Double A Compliance & broken promises

We recently had a client for which we made a series of recommendations for their future website. As a public body they were obliged to conform at the very least to the W3C WAI WCAG (Web Content Accessibility Guidelines) Priority II compliance standard and we made specific recommendations around that area.

They tendered for the work and almost a year later their chosen supplier has nearly finished the implementation. But there’s a BIG PROBLEM. Their supplier has purchased an off-the-shelf menu widget from a third party to build some slick dropdown menus. While the third party promises Triple-A and 508 compliance, in practice it is anything but.

JavaScript Stew

The beautiful cascading menu is implemented in a messy stew of JavaScript and HTML tables. We tested it using the keyboard and on JAWS and it was a disaster. It couldn’t even be tabbed to and required a special accesskey to be activated (ALT Q). Even when activated, it couldn’t even be tabbed through, it had to be navigated using the arrow keys (not conventional behaviour for keyboard navigation).

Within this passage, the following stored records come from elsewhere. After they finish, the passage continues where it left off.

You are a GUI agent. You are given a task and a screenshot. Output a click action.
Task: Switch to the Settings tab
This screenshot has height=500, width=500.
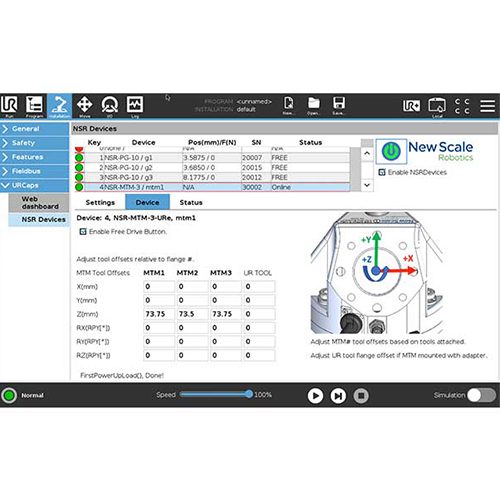point(100,202)
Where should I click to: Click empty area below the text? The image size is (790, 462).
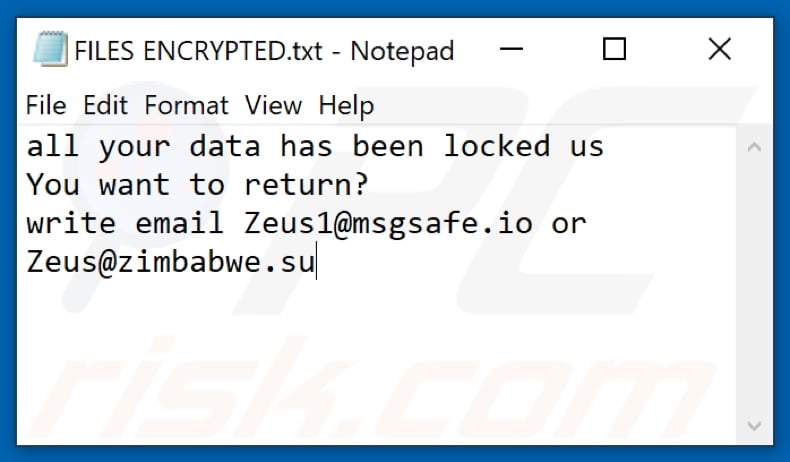pos(380,360)
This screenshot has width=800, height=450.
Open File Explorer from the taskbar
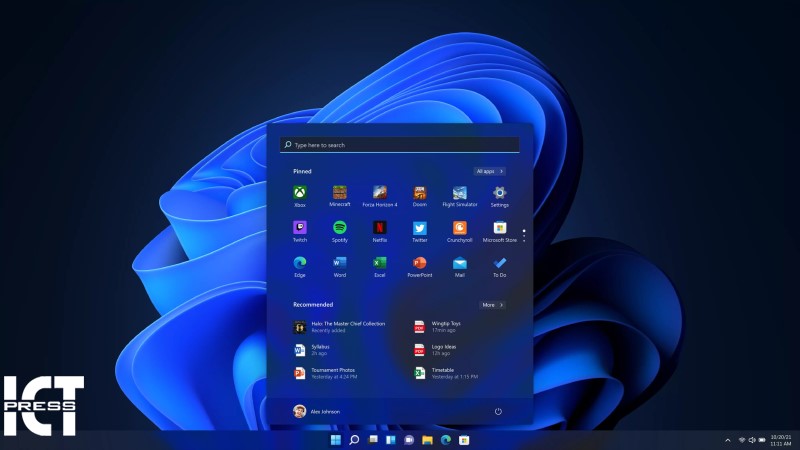(x=427, y=440)
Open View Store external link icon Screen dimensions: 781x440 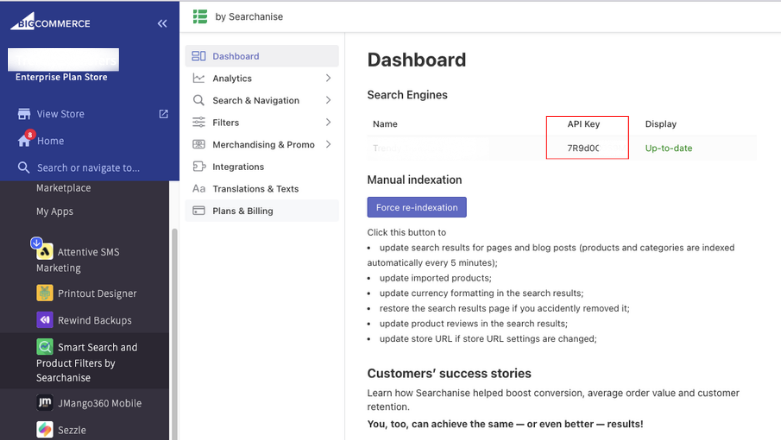[x=164, y=114]
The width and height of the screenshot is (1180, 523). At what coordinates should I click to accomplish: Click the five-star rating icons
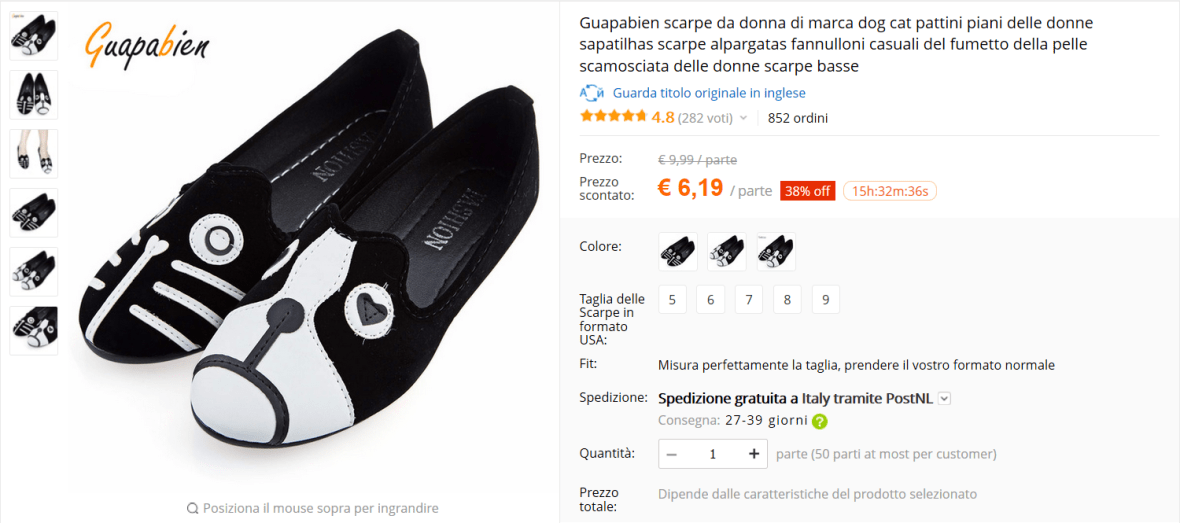[613, 117]
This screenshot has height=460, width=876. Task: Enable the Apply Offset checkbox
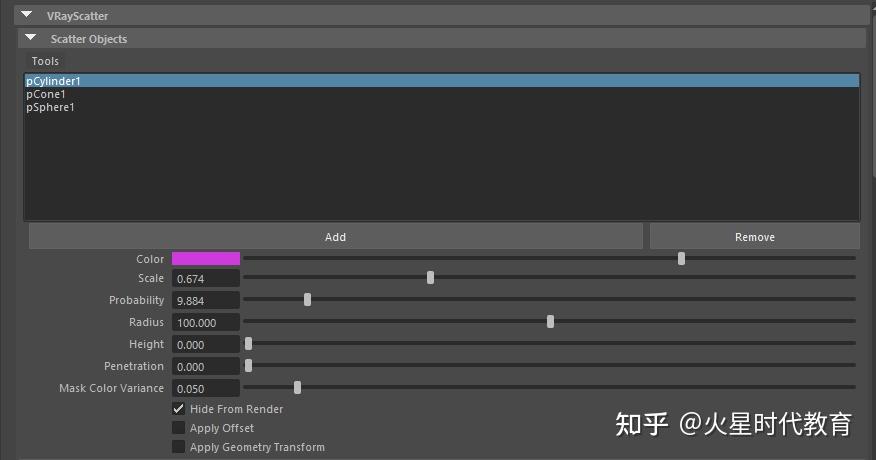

As for JAWS, the menu was of the Kaiser Sozé variety. For all intents and purposes, it simply wasn’t there, it was like it didn’t exist.

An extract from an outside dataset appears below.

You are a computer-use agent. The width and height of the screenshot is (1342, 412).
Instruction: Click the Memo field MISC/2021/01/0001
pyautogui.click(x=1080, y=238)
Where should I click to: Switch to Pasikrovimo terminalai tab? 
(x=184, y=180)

The supplier’s approach was to put in (badly) an alternative HTML menu between <noscript> tags as they assumed JAWS didn’t support scripting. But infact, JAWS and JavaScript are not mutually exclusive.

Who is to blame?

Firstly, the supplier has been contracted to build a website that conforms to W3C WAI WCAG AA compliance. That is what they promised and that is what they need to do. The contract is between them and the client.

What to do about it

In future, if someone claims a level of compliance, make independent verification a part of the process to sign-off on any such claims and as for those who want to buy a AAA, Gold Medal winning, all-singing, all-dancing menu widget, test it first rather than relying on broken promises.